== WORK TO COMPLETE ==
Which lines below contain "computer"? Copy every one of them.

── DATA SHOWN

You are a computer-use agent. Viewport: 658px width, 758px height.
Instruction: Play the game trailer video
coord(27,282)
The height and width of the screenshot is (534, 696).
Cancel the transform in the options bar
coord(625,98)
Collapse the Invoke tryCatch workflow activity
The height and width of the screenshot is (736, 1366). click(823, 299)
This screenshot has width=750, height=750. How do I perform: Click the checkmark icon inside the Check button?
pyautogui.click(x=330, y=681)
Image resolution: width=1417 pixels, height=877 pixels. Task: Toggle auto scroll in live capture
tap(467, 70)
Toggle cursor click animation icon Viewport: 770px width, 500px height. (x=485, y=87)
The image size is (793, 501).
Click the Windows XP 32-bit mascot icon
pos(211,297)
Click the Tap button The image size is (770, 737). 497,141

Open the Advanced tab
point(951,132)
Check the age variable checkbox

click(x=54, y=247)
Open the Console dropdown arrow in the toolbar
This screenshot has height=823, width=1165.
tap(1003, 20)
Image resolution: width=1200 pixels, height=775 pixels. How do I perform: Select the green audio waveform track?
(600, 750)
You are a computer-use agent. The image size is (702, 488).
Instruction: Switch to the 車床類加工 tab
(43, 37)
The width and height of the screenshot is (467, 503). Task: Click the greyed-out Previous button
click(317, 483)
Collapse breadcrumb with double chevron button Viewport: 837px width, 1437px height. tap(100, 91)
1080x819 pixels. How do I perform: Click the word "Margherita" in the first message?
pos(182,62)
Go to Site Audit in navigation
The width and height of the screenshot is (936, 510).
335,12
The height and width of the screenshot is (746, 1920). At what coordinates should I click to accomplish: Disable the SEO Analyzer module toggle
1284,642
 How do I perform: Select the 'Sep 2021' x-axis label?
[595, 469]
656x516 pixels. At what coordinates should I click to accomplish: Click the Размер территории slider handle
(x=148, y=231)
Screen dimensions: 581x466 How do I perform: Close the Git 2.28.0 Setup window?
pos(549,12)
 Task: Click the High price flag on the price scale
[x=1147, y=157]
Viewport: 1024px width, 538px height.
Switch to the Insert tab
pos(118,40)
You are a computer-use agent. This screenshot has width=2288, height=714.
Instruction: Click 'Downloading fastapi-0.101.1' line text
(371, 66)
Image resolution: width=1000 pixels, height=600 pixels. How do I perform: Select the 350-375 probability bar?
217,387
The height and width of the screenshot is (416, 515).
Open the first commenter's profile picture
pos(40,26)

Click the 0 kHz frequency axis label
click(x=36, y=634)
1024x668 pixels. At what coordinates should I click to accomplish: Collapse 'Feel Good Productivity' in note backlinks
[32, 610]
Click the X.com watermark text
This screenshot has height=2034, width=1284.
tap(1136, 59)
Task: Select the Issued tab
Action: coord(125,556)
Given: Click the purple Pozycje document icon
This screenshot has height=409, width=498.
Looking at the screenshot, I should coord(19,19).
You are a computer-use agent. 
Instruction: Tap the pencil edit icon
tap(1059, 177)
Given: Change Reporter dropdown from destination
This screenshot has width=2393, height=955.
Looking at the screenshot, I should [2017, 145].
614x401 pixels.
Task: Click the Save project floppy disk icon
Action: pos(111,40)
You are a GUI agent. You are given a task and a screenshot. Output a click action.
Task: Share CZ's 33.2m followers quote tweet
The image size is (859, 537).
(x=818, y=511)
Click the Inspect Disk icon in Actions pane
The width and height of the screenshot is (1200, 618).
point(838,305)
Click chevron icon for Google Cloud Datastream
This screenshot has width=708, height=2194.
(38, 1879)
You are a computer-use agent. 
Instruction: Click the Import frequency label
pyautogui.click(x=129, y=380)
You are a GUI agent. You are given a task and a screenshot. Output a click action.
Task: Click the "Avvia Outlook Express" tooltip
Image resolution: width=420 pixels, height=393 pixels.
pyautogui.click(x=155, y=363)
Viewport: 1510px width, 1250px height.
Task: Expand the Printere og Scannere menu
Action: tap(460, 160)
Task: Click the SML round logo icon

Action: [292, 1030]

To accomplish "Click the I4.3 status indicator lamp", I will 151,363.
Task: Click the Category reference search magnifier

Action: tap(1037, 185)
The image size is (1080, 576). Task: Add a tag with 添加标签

────

== REPLY ==
You are a computer-use agent. Viewport: 658px width, 758px height.
You are a computer-use agent. The image size is (702, 488).
You are a computer-use agent. This screenshot has width=2288, height=714.
You are a computer-use agent. 
You are a computer-use agent. 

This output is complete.